Yes, yes, we all know that you were a double major, the captain of the fencing team. You’re talented, we get it. Now repeat after me:

“It’s okay if I can’t feed the entire state of Lagos, so long as I can supply my local market.
It’s okay if I don’t make ‘X’ number of Naira this year, as long as all of my bills are paid.
It’s okay if I don’t add an additional enterprise, until I get really good at the 3 other enterprises I’m already trying to master.”

Yes, you workaholics, it’s even okay to take Tuesday afternoons to have a drink and read a book, especially if you work all weekend. Take care of yourself. Burnout is big in farming. You already know that the work is physically taxing, with unique emotional demands. Find your pace. Visualize a fifty-year career, and set annual, reasonable goals that will get you there. Check in with yourself frequently. And by all means, if you raise flowers for a living, be sure to “stop and smell the petunias” from time to time.

#7: Don’t Worry About What Other People Think

There’s an old saying that goes, “The easiest way over the wall is through the door.” In this case, perhaps it’s an open gate. There’s nothing more satisfying than following our own intuition, and being true to our dreams.

 

Read the following story to get the idea of not listening to other people:

In my early twenties, I found myself talking to an older farming couple at a local gathering. We both raised catfish for a living, but they sold their fish straight to corn-fed feedlots. They asked me about my farming ambitions, and I told them of my dream to sell 100% well-fed fish. The cafish would be completely smoked, and I’d direct market the fish myself. I told them our farm could provide food for several hundred families once I really got going.

Their reaction? When I had finished speaking, they turned to each other, made eye contact, and burst into uncontrollable laughter.

Ten years later, despite this withering response from my elders (they apologized for their behavior after they managed to stop laughing, bless their hearts), our farm has accomplished all of these goals and much, much more. If I had worried what my neighboring farmers thought of me, I certainly wouldn’t be sitting here now, typing this list. Believe in yourself, and just go for it.

As for that couple?
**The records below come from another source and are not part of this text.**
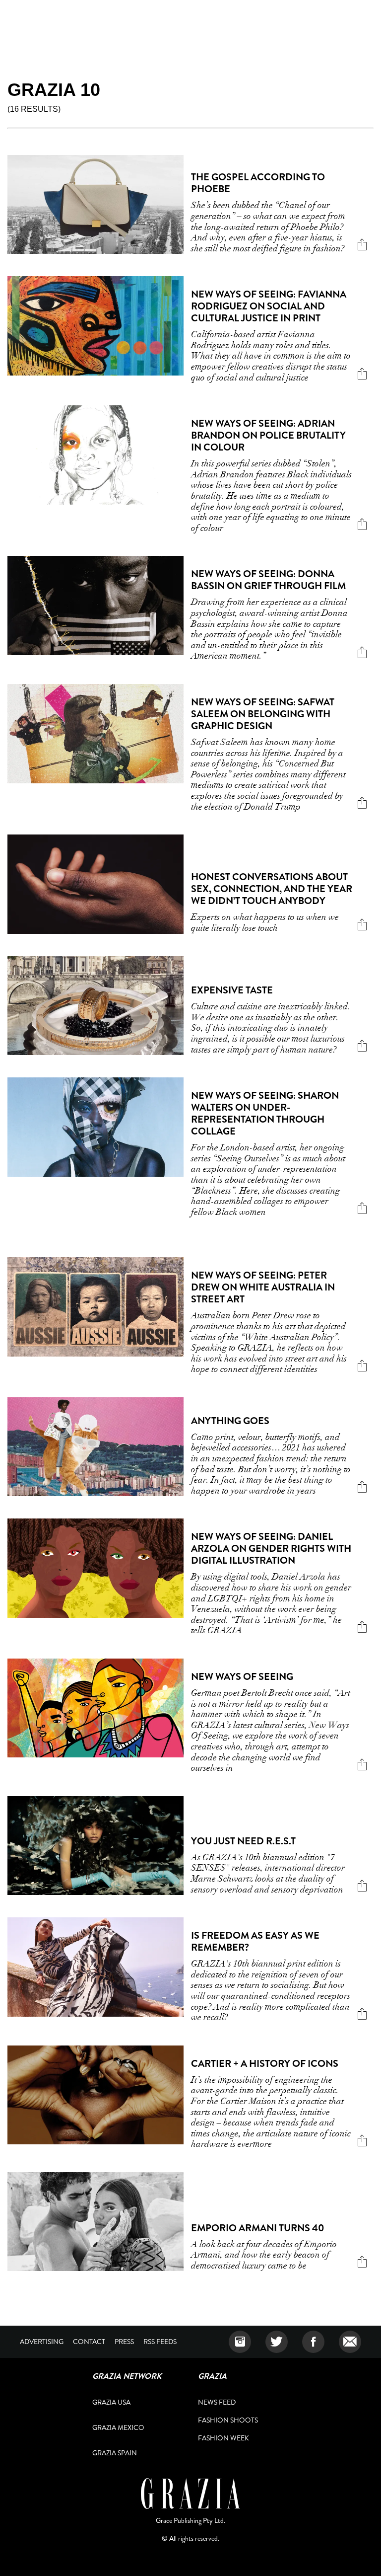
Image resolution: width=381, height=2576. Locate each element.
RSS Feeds (160, 2342)
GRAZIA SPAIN (114, 2453)
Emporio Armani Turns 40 (257, 2228)
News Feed (217, 2402)
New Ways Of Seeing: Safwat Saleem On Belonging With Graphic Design (262, 714)
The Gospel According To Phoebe (258, 183)
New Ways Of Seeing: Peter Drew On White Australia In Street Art (263, 1287)
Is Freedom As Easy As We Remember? (255, 1941)
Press (124, 2342)
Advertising (42, 2342)
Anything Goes (230, 1421)
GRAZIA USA (111, 2402)
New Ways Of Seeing (242, 1676)
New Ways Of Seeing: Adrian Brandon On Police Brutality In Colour (268, 435)
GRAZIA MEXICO (118, 2427)
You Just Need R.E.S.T (243, 1841)
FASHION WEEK (223, 2438)
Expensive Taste (232, 990)
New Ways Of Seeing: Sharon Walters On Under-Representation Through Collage (265, 1113)
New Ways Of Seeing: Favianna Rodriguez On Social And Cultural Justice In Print (268, 306)
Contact (89, 2342)
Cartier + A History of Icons (264, 2063)
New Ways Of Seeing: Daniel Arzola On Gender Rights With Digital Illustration (271, 1548)
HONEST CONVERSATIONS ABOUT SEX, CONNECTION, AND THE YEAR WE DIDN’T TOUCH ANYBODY (271, 889)
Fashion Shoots (228, 2420)
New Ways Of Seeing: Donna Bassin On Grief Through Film (268, 580)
Five years ago, they put a sign up at the end of their gate: “catfish for Sale.” The sign is out there at this very moment. Pardon me while I indulge in a moment of uncontrollable laughter

#8: Read. Ask Questions. Share Your Knowledge.

Okay, so this is really numbers eight, nine, ten, and eleven all rolled into one. Consider it a farming Venn diagram.

  • Don’t like to read? Start. Read everything that hits your intellectual radar.
  • Shy? Get up near the teacher if you want to learn anything.
  • Have an ego? Better to lose it now, before Mother Nature loses it for you.
  • Last but not least (bonus rule!): Be generous with your knowledge, especially with people who want to learn from you.

So that’s the list. Still want to be a farmer? Congratulations again! You’re entering a world of excellent company. As Bob Evans (yes, that Bob Evans) once said, there’s no finer group of people on the planet than those who call themselves farmers. By all means, join us.